= Data for this task =
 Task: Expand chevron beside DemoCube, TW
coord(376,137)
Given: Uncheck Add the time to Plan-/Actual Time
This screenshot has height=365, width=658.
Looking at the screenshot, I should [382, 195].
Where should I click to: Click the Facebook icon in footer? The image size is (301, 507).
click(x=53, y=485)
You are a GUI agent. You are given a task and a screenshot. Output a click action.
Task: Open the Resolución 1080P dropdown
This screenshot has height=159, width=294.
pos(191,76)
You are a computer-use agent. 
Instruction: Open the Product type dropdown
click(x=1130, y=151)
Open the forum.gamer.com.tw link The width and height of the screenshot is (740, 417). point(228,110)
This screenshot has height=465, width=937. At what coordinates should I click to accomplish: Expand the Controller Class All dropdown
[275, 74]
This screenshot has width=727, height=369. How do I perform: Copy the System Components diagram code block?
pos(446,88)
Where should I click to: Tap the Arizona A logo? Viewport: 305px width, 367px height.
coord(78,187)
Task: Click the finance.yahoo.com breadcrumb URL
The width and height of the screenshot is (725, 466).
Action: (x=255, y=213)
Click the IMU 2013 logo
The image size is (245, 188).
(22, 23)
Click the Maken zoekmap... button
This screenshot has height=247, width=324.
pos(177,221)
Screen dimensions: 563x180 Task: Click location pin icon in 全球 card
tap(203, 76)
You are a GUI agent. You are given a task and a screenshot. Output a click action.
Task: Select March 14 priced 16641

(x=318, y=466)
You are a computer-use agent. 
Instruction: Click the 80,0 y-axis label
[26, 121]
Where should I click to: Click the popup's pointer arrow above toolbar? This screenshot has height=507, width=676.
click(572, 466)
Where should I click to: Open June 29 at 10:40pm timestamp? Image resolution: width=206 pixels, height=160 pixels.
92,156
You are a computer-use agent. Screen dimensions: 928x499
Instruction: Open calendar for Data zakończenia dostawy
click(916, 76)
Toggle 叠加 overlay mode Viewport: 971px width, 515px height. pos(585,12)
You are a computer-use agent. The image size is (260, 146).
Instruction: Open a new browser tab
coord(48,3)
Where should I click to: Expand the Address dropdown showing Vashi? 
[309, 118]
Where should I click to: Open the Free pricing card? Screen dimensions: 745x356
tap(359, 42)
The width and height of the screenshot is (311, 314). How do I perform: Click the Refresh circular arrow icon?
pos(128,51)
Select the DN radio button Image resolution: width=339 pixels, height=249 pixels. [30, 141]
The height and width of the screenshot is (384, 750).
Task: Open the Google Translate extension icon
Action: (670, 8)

= What you should do =
Could you repeat exactly the lines in the listing above from the one with "Task: Open the Resolución 1080P dropdown" down to the one with "Open the forum.gamer.com.tw"? Include both of those lines.

= Solved problem =
Task: Open the Resolución 1080P dropdown
This screenshot has height=159, width=294.
pos(191,76)
You are a computer-use agent. 
Instruction: Open the Product type dropdown
click(x=1130, y=151)
Open the forum.gamer.com.tw link The width and height of the screenshot is (740, 417). point(228,110)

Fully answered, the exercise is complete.